Comme des Garçons has breaking news and it’s meta.
Comme des Garçons Breaking News is the introductory capsule collection of CDG, the newest brand by Rei Kawakubo — the 18th label under her Comme des Garçons conglomerate, which includes Noir, Homme, Plus, Shirt and Play, as well as the main collection.
In a statement released exclusively to WWD, Kawakubo described CDG as “a new brand using the CDG symbolic logo signifying 40 years of Comme des Garçons creation.” She went on to call it “timeless designs…collaborative designs…Comme des Garçons’ iconic designs…good design is simple design…for the future.”
WWD broke the news April 2 that a new brand was being incubated. Kawakubo and her husband and Comme des Garçons International chief executive officer Adrian Joffe conceived CDG as an Internet-driven venture to be sold online at cdgcdgcdg.com, in its own CDG stores in Japan, as well as the company’s Dover Street Market multibrand emporiums.

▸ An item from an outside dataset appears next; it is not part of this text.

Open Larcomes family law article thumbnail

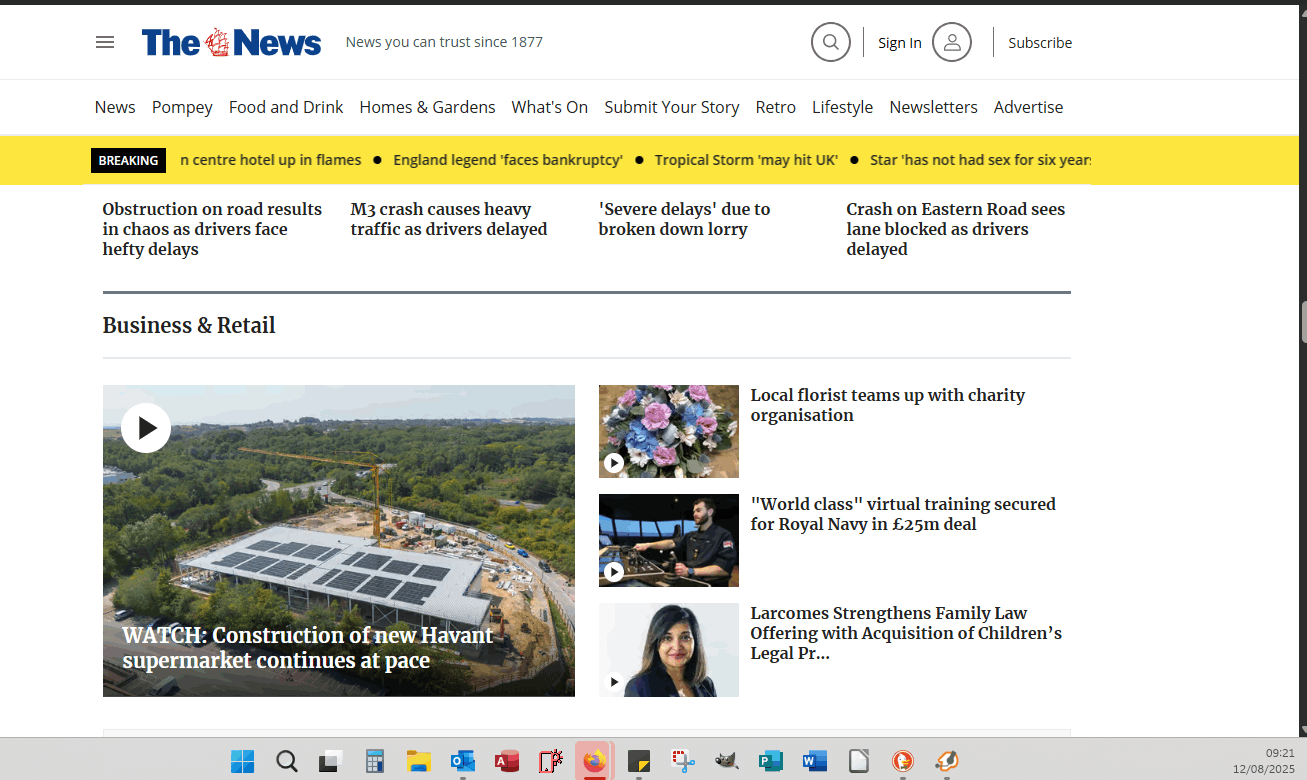point(668,650)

CDG Breaking News — the acronym here a sly wink to global network CNN — launches globally May 17 as the sneak peek to CDG, which will launch in July. Joffe considers it “a three-dimensional press release for the new CDG brand.” Breaking News was teased in early May to coincide with Golden Week in Japan, with installations in many of the Comme des Garçons shops in Japan, including the flagship in Aoyama. Joffe said the initial capsule sold out in a week.
If it seems a bit confusing, the concept is quite simple: Build buzz the viral marketing/digital way with exclusive, small batch drops made up mostly of logomania merch. The items in the Breaking News capsule are printed with the CDGCDGCDG logo in fluorescent colors, and there are six T-shirts printed with “Celebration” done in collaboration with Brain Dead, Dreamland Syndicate, Avi Gold, Cactus Plant, Adam Lucas and Anti Social Social Club.
Once the main CDG collection hits in July, the merchandise will include hats, scarves, T-shirts, sweatshirts, hoodies, coach jackets, bomber jackets, pants, long staff coats and sneakers mostly printed with the CDG “airline” logo, which can be seen on the current Good Design Shop merchandise. There will also be collaborations from time to time, the first two of which will be Hanes for T-shirts and Vans for sneakers. Prices of the CDG collection are to range from $50 to $800.
There are no plans to wholesale CDG. The e-shop is divided into three hubs — Tokyo, serving Japan and Asia; London, serving EU, Africa, Middle East, Russia, and New York, serving the Americas. There will be two brick-and-mortar CDG shops in Japan and dedicated spaces in the Dover Street Market stores in London, New York, Los Angeles, Singapore, Beijing, Seoul and Hong Kong. Eighty percent of CDG sales are projected to come from online. The collection will consist of perennial items as well as new pieces introduced throughout the year.
CDG will launch online and in-store in Japan only on July 20 and is slated to roll out to the forthcoming Dover Street Market in Los Angeles on Sept. 1, followed by the global launch Oct. 17.
In terms of the impetus for this collection now, Kawakubo wouldn’t comment beyond her statement about timeless and simple designs. But one is inclined to read between the lines: There’s no time like the present for a project like this. Considered a near deity for her iconoclastic design instincts, Kawakubo has also proved to be an incredibly savvy business woman. Last month, Joffe reported that DSM profits are up 35 percent on last year, with the Ginza and London branches driving the most growth and New York breaking into profit after just three years. Comme des Garçons sales are also up 30 percent to $300 million, with the New York shop alone seeing a 50 percent increase.
Launching a DTC brand could be a great opportunity to keep the momentum going. It also afforded Kawakubo a new design opportunity: cdgcdgcdg.com is the first web site she’s designed. Right now, it’s a subscriber page covered in black-and-white CDG logos, with more news to come.